As soon as I got it running I checked the area where the wiring had fried and sure enough, there's a constant stream of exhaust right there. I can't see the leak due to the air intake manifold in the way, but you can feel it as soon as you put your hand there. I already knew the exhaust manifold had a small leak where the pipes joined, it looks like there's got to be another one higher up now. Makes me wonder why I paid so much for Banks stainless steel headers... Hopefully they'll honor the "million mile warranty"
 
Is it the header, itself....or gasket? Keep us posted, as it helps to know about problems with products that most of us may well consider for use, at some point....
 
XpedientJ said:
Is it the header, itself....or gasket? Keep us posted, as it helps to know about problems with products that most of us may well consider for use, at some point....

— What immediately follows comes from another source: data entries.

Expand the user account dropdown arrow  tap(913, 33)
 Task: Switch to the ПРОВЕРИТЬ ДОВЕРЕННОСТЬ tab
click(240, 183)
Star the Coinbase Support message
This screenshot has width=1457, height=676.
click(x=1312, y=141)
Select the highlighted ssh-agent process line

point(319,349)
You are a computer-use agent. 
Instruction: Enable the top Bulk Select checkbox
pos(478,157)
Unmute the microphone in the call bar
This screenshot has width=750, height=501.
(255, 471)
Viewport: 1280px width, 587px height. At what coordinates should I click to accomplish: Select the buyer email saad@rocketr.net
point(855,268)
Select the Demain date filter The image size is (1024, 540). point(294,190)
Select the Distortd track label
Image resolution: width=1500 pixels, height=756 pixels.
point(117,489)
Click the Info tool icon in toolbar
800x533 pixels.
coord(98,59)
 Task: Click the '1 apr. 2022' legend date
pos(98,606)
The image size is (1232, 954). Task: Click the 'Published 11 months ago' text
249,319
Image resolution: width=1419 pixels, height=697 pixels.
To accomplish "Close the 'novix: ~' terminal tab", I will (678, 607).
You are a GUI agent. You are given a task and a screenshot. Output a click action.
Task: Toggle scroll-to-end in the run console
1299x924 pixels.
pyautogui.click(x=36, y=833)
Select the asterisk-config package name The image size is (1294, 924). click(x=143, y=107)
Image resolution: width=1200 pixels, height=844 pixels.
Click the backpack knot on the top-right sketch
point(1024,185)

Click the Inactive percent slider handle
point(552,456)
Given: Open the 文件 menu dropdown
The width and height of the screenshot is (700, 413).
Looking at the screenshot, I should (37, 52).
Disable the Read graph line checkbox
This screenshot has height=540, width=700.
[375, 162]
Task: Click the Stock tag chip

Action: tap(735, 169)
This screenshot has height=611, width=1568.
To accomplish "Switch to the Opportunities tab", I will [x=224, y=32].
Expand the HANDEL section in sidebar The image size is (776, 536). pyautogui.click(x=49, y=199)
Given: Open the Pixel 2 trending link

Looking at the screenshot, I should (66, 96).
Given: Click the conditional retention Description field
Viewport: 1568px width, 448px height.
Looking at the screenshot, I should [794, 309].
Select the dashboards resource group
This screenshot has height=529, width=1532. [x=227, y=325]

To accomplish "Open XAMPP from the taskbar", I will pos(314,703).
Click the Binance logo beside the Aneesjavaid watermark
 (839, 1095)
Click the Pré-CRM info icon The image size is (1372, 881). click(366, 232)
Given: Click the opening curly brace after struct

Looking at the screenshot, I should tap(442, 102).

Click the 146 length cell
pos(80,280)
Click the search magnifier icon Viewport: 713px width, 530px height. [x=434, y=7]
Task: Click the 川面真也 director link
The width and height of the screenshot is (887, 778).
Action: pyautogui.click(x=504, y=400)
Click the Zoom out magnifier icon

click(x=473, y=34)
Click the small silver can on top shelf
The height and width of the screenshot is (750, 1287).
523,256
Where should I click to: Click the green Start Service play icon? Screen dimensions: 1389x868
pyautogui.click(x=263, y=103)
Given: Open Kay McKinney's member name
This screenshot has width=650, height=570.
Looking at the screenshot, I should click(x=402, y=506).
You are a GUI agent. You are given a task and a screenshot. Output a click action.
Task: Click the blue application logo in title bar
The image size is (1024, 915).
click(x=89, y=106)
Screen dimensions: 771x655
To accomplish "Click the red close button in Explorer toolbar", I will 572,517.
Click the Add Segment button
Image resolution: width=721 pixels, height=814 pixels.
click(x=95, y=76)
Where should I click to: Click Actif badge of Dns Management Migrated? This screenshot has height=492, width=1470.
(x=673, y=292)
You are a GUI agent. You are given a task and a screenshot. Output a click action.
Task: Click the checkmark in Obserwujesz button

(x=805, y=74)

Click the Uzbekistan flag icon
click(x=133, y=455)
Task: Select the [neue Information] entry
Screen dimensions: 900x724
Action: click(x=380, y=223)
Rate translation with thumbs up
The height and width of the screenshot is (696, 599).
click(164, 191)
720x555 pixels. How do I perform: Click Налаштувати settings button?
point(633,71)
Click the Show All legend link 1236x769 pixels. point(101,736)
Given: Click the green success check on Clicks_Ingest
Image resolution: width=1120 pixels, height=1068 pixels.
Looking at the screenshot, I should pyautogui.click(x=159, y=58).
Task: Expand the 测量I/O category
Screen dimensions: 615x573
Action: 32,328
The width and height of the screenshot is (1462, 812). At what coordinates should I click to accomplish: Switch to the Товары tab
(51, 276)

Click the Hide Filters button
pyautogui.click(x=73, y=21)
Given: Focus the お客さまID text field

Sorry I didn't update sooner, still trying to get my rig back on the road. But good news on the headers. I contacted Quadratec (where I had purchased them) and after explaining the situation they sent me a brand new set and an address to ship mine back to. Once they found the original purchase records on there end it went very smoothly compared to other returns I've tried to make in the past (with other businesses, this was my first with Quadratec)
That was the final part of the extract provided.